Na concepção da época,
as águas profundas comunicavam-se com a mansão dos mortos, debaixo da terra. Os
monstros que habitariam as grandes águas e o perigo dos ventos e das
tempestades reforçavam a ideia de o mar ser o mundo da morte e do mal. Pescar
significava, então, tirar do poder da morte.
Aos que estavam com
Pedro Jesus manda: “Lançai vossas redes para a pesca!”. Todos devem pescar.
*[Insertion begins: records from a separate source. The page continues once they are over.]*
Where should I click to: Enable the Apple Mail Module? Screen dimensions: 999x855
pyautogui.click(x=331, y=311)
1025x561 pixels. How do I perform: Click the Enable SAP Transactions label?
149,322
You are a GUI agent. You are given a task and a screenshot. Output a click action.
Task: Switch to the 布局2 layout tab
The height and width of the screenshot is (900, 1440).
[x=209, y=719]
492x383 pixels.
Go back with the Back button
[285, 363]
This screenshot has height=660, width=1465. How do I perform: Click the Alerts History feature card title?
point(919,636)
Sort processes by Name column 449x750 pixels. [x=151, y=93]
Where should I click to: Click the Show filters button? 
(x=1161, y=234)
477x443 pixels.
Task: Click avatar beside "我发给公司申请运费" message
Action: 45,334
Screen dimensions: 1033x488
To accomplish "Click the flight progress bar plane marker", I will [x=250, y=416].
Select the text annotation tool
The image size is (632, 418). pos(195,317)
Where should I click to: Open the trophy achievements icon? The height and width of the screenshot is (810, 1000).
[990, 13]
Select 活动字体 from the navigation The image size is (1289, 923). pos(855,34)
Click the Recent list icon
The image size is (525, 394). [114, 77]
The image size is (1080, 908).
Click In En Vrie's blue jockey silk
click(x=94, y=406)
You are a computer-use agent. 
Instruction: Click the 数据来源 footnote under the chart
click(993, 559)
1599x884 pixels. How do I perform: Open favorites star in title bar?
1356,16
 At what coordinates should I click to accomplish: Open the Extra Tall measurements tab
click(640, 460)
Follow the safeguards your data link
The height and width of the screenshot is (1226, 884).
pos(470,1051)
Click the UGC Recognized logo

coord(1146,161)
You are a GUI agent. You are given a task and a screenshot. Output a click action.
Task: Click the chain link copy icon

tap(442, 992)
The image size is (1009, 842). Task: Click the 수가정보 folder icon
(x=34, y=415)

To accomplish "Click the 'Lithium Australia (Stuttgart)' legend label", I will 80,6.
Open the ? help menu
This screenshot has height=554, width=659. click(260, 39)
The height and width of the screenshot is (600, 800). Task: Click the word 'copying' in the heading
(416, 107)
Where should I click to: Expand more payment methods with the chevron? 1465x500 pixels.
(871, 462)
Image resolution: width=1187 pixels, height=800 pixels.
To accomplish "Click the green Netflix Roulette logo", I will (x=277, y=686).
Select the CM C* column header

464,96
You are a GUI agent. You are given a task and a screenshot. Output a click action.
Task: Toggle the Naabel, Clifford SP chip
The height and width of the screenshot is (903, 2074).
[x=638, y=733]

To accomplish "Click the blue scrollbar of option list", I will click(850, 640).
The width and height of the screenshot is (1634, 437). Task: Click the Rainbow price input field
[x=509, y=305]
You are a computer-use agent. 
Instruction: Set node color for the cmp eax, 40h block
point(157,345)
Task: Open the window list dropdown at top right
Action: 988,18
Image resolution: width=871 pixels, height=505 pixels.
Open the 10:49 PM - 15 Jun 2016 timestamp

Todos devem contribuir para salvar a humanidade. Simão deixa de lado sua
experiência de pescador e confia na palavra de Jesus. O resultado é a pesca
farta. Não é preciso mostrar o significado de tudo isso.
Muito próprio de Lucas
é o destaque dado a Pedro. É sua a barca de onde Jesus ensina, é a ele que
Jesus manda levar o barco ao mais profundo, é ele quem confia na palavra de
Jesus, é ele quem se prostra diante de Jesus, reconhecendo-se pecador (como
Isaías na 1ª leitura), é a ele que Jesus faz pescador de gente. De André, seu
irmão, nenhuma palavra. Só há pequena alusão aos outros dois irmãos, Tiago e
João.
O resultado é que todos
deixam os barcos – por hipótese, cheios de peixe (poderiam fazer bons negócios)
– e tudo o mais para seguir Jesus. Todos serão pescadores, todos terão a missão
de tirar a humanidade do reino da morte. Para isso deixam tudo, não só os
peixes, que eram a sua vida até então.